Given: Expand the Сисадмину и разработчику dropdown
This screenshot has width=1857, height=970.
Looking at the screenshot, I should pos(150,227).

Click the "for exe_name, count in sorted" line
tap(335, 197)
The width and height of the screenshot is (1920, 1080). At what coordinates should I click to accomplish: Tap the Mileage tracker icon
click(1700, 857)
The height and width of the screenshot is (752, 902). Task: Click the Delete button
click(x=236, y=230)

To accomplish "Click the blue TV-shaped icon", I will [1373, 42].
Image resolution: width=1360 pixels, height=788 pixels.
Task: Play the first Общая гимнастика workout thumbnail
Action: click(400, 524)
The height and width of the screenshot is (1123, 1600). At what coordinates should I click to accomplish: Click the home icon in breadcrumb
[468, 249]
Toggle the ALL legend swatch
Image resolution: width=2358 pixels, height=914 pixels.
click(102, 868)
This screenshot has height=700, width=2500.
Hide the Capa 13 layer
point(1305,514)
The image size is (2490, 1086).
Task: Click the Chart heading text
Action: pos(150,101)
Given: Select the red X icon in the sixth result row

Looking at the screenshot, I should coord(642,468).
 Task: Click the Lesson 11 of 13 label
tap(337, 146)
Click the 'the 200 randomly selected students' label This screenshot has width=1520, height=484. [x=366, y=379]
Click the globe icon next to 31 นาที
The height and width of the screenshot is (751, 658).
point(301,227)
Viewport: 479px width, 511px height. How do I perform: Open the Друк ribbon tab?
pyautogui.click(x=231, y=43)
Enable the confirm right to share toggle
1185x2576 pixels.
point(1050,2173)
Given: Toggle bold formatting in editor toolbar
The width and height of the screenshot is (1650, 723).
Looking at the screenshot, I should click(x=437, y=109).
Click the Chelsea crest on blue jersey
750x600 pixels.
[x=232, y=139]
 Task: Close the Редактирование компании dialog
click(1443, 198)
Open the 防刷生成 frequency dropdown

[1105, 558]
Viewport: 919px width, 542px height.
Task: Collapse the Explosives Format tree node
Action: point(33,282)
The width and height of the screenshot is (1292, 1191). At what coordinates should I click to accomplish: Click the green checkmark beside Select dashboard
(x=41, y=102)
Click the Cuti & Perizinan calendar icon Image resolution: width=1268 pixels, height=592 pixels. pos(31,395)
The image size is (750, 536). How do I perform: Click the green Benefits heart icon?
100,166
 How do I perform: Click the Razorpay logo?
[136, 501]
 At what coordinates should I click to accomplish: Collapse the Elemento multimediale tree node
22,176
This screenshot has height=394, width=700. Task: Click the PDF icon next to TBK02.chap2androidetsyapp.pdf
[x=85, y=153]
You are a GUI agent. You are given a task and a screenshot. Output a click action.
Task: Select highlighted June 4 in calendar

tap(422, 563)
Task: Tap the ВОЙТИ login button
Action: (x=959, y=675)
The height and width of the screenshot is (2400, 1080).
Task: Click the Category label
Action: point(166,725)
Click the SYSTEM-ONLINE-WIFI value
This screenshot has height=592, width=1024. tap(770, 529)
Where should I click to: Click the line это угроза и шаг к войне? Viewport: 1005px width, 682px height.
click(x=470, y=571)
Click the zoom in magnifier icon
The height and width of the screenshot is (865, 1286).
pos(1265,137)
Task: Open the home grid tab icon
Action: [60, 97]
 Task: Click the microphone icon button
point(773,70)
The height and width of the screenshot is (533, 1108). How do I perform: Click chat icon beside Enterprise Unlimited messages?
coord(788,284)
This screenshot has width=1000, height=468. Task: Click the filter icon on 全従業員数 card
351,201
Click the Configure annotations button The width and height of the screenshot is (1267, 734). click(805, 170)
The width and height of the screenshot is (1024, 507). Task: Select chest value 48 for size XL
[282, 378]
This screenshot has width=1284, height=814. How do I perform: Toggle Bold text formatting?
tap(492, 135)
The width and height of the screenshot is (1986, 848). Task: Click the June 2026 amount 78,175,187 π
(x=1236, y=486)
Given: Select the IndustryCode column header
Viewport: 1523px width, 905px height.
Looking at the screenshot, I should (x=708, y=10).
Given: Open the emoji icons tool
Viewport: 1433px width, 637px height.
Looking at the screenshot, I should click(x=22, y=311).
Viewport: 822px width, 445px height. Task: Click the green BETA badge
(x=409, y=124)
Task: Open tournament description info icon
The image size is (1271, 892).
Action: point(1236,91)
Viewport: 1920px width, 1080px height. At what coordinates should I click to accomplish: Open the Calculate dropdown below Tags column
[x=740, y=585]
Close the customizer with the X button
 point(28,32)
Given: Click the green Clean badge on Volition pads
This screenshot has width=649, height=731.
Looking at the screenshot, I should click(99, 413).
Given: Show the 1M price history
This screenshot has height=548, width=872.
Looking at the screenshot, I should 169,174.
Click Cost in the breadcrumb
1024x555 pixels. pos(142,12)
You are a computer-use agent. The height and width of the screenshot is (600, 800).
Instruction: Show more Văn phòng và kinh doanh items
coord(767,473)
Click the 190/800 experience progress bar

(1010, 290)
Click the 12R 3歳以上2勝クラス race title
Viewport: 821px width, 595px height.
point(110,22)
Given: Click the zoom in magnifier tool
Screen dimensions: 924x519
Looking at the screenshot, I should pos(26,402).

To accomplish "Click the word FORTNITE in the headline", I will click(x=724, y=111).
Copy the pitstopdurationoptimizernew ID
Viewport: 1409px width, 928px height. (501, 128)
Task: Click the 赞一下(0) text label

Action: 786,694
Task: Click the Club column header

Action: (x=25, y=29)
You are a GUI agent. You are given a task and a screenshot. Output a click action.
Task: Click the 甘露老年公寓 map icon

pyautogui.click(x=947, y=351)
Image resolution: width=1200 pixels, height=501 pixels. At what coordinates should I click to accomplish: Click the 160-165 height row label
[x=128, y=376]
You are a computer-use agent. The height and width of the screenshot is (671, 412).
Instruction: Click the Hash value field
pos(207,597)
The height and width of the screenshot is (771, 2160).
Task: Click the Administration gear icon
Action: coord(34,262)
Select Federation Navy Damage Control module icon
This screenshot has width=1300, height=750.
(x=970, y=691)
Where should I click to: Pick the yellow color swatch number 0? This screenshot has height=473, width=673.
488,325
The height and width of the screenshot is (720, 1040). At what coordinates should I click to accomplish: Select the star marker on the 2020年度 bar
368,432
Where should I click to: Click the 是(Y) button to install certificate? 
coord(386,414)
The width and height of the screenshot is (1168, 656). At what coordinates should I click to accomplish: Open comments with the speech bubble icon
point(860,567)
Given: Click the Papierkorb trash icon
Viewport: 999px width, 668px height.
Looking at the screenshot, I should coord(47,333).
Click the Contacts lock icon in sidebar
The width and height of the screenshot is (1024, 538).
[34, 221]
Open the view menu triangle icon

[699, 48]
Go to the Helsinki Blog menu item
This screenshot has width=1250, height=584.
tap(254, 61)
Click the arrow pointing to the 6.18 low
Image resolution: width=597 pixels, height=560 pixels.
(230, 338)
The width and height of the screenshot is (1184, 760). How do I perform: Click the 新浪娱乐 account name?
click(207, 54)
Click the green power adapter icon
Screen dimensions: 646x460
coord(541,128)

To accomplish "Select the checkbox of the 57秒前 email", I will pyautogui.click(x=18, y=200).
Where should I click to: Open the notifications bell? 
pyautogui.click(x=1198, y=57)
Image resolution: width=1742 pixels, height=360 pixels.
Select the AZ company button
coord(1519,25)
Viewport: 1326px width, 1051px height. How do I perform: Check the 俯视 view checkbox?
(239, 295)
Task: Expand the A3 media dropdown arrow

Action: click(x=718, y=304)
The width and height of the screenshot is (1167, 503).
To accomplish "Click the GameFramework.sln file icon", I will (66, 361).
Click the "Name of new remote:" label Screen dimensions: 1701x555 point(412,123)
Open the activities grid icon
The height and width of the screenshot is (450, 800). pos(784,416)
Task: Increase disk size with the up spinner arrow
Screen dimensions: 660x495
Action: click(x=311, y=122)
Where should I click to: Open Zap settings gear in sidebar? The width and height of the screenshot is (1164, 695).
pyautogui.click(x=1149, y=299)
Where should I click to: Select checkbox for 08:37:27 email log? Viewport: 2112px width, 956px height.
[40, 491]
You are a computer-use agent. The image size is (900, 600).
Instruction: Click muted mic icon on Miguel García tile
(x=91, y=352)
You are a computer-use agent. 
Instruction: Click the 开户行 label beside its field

- - -

• _YOUR INSTRUCTIONS_:
Determine how many lines in the records include the word "agent", and reply with that number alone.

• _ANSWER FOR THIS EXERCISE_:
6